(DATA UNDER STUDY begins)

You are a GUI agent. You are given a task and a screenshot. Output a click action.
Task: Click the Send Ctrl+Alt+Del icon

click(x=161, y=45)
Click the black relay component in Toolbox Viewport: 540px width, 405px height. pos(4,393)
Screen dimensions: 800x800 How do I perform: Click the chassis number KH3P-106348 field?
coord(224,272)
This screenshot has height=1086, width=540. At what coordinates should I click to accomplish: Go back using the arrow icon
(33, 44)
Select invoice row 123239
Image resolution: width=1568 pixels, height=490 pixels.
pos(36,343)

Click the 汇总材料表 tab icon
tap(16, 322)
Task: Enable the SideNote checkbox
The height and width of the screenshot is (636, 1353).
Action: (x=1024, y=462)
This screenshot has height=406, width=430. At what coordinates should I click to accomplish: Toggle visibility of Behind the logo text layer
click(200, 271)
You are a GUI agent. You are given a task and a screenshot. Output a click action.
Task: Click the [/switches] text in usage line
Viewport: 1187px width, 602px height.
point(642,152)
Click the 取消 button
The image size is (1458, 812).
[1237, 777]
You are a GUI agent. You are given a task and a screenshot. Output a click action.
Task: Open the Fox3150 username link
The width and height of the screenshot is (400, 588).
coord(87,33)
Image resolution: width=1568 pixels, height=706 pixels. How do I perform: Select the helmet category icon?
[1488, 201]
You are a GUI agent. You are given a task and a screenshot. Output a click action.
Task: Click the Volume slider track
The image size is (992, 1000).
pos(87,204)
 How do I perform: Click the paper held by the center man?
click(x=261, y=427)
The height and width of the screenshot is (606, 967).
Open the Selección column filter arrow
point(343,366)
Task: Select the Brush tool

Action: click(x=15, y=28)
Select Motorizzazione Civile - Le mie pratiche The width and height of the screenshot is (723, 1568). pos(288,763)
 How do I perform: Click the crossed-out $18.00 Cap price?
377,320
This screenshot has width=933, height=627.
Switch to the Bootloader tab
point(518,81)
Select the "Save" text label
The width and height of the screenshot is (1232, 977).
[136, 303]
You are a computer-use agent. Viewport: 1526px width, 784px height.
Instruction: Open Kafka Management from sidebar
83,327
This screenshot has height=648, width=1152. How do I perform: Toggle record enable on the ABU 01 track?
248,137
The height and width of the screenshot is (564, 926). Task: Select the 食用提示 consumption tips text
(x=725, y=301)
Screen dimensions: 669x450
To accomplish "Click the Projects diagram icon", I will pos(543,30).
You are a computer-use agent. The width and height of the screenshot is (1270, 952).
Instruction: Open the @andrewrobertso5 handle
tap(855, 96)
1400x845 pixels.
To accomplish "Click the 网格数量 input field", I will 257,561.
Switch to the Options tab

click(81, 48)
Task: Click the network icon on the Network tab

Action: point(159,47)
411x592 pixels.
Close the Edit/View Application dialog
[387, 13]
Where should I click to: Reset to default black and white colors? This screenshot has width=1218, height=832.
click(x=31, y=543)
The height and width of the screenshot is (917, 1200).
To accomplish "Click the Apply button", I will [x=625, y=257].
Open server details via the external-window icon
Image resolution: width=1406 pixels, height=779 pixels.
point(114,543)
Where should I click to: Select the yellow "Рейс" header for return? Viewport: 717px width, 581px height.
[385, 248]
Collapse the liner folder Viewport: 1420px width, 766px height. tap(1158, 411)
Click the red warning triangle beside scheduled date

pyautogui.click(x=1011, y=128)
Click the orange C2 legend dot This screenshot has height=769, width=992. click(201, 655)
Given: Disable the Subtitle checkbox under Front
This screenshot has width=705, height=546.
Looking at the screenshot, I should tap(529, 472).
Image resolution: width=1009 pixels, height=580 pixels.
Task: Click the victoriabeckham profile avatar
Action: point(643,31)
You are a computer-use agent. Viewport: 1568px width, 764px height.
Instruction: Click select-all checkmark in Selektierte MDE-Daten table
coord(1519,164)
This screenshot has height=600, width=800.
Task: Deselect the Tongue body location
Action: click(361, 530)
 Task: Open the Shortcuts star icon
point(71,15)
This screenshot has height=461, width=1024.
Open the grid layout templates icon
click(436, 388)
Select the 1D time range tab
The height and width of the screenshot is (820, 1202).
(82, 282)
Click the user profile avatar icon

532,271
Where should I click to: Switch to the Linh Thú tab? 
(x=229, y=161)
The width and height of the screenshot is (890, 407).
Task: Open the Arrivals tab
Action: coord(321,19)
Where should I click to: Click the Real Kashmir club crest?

(DATA UNDER STUDY ends)

Which of the lines in the data hold the string "checkbox"? Report each of them by copying it.

Task: Enable the SideNote checkbox
Given: Disable the Subtitle checkbox under Front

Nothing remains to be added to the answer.